Insurance organizations should take note of these changes as they may significantly affect their accounting in 2020 and beyond.
Adopted interpretation in response to COVID-19
SSAP No. 5R – Liabilities, Contingencies and Impairments of Assets, SSAP No. 24 – Discontinued Operations and Unusual or Infrequent Items, SSAP No. 53 - Property Casualty Contracts - Premium, SSAP No. 54R - Individual and Group Accident and Health Contracts, SSAP No. 65 – Property and Casualty Contracts, and SSAP No. 66 - Retrospectively Rated Contracts
INT 20-08T: COVID-19 Premium Refunds, Rate Reductions and Policyholder Dividends
This adopted interpretation provides guidance on how to account for premium refunds issued in response to COVID-19 and specifically addresses the following issues:
How to account for refunds not required under the policy terms:
Voluntary or jurisdiction-directed refunds, which are not required under the policy terms, shall be recognized as immediate adjustments to premium. The refund will be an adjustment to written or earned premium with corresponding adjustments to unearned premium as applicable. Liability recognition is required when the definition in SSAP No. 5R - Liabilities, Contingencies and Impairments of Assets is met. The liability for voluntary health premium refunds attributable to COVID-19 and which are not required under the policy terms shall be recognized in aggregate write-ins for other liabilities.

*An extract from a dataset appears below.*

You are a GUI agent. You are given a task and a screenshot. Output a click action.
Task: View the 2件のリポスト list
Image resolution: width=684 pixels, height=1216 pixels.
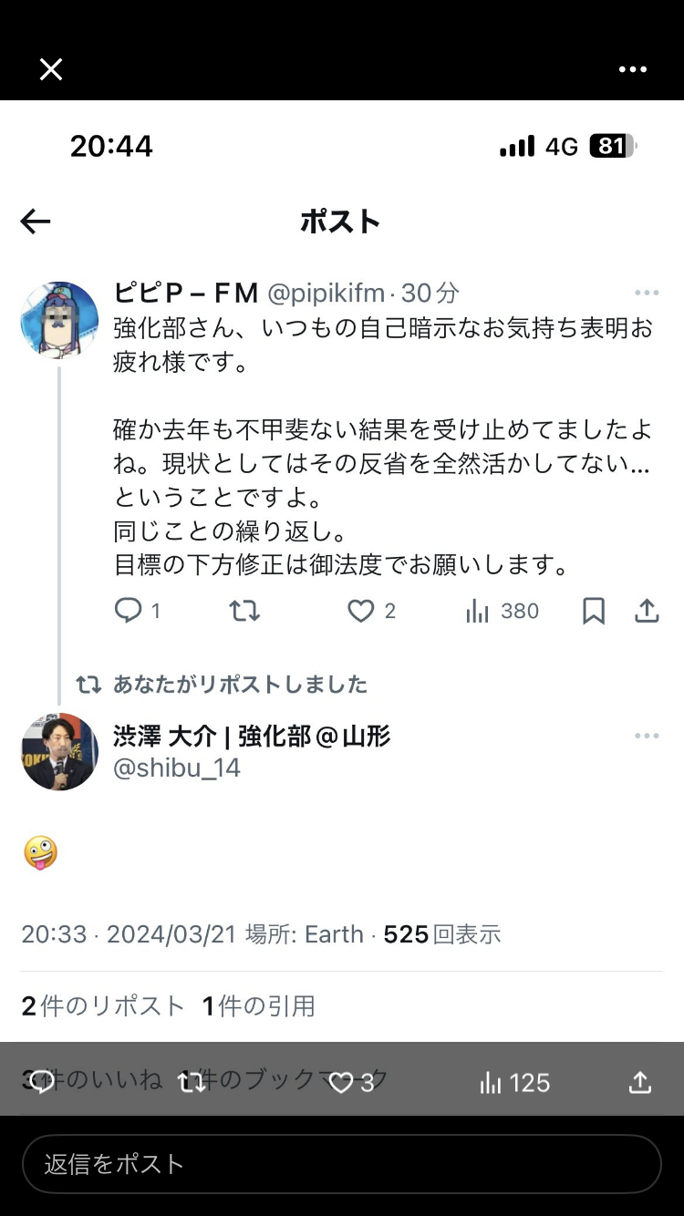pyautogui.click(x=103, y=1005)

Refunds that are recognized in a different manner (e.g., as an expense), shall be considered a permitted or prescribed practice pursuant to SSAP No. 1 - Accounting Policies, Risks & Uncertainties, and Other Disclosures.
Several interested parties continued to note that they believe recognition as an expense to be most appropriate to their reporting entity specific circumstances. In response, several insurance commissioners noted that the existing permitted or prescribed practice process can be used by these reporting entities. This may in practice lead to diversity in accounting treatment amongst reporting entities and, in some cases, for the same reporting entity – which could be the case if a reporting entity’s state of domicile provides a permitted or prescribed practice but other jurisdictions choose not to accept the prescribed or permitted practice.